MODUPE FASANMI Justice of The Court of Appeal of Nigeria

STEPHEN JONAH ADAH Justice of The Court of Appeal of Nigeria

Between

DAGOGO HARRY IPALIBO Appellant(s)

AND

THE STATE Respondent(s)

EJEMBI EKO, J.C.A.:(Delivering the Leading Judgment): On 28th January, 2013 the High Court of Rivers state holden at Bori convicted the appellant and one Yorkpara Augustine for the offence of rape contrary to Section 358 of the Criminal Code Cap 37, Vol. 2, Laws of Rivers state of Nigeria, 1999. Mr. Yorkpara Augustine was separately charged and convicted for assault occasioning harm contrary to Section 355 of the said Criminal Code of Rivers State. The rape was allegedly committed on 11th March, 2008 at 20 Kogam Bori that has several apartments or flats.

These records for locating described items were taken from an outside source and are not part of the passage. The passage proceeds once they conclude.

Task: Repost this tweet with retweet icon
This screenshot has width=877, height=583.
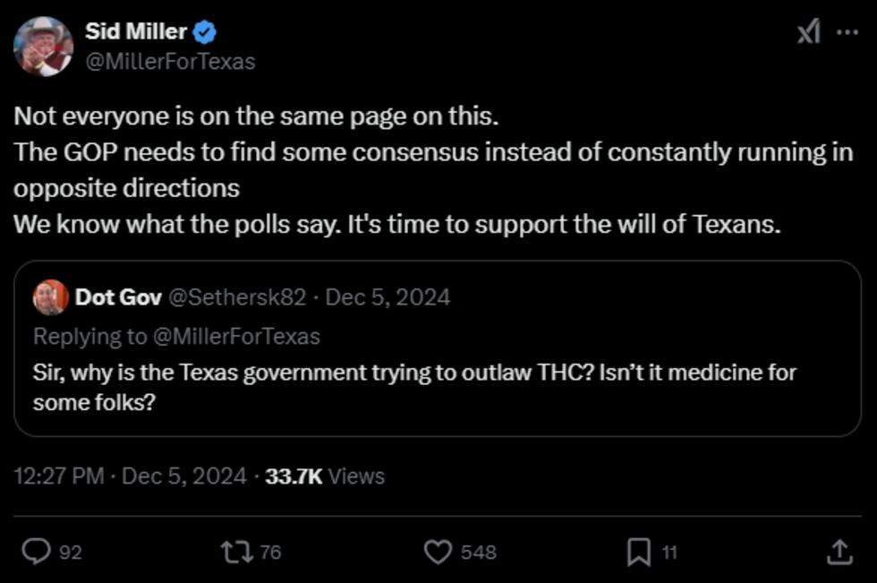Action: pos(234,552)
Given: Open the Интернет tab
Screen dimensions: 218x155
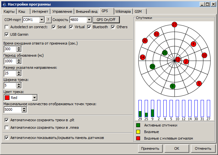Looking at the screenshot, I should click(40, 11).
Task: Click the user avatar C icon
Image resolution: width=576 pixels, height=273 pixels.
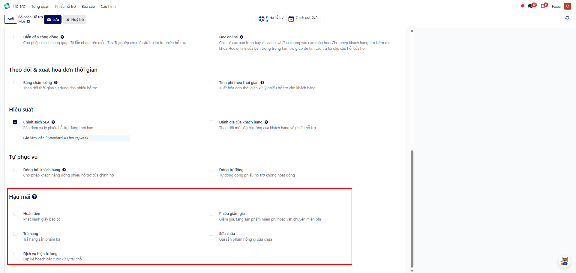Action: tap(567, 6)
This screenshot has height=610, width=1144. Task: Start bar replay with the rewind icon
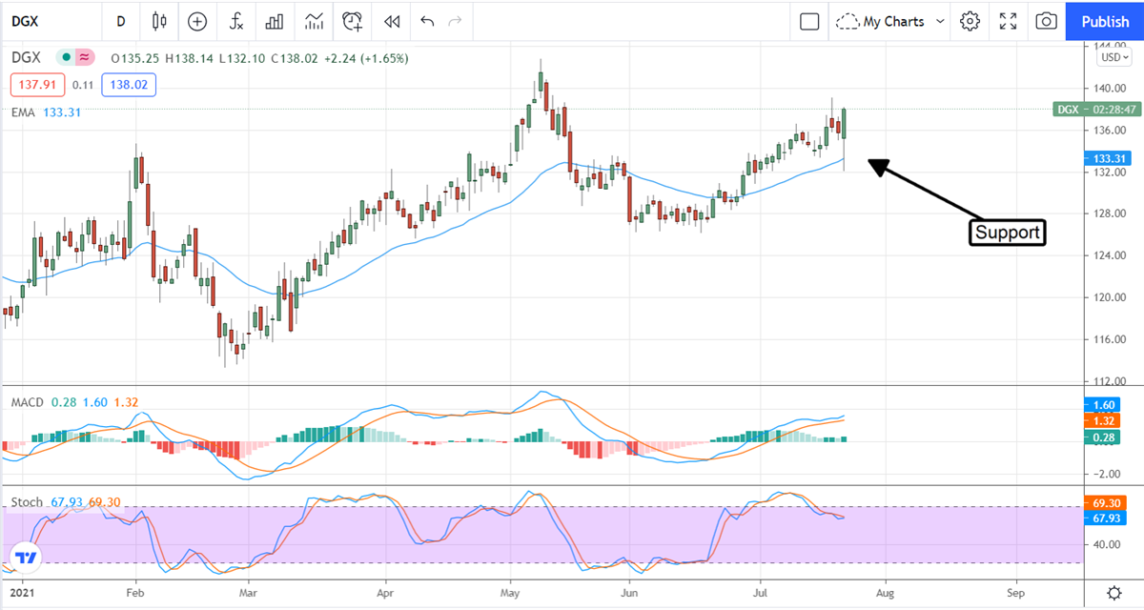point(391,21)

The charge does not state the material time the rape was allegedly committed.

The statement and the particulars of the offence of rape for which the appellant and Yorkpara Augustine were charged, convicted and sentenced read thus –

STATEMENT OF OFFENCE: COUNT 1
RAPE-contrary to Section 358 of the Criminal Code (Cap. 37 Vol.2, Laws of Rivers State of Nigeria, 1999)

PARTICULARS OF OFFENCE
DAGOGO HARRY IPALIBO and YORKPARA AUGUSTINE on the 11th day March, 2008 at No. 20 Kogam Street, Bori in the Bori Judicial Division did had unlawful carnal knowledge of one Mercy I. Nwahiri (sic).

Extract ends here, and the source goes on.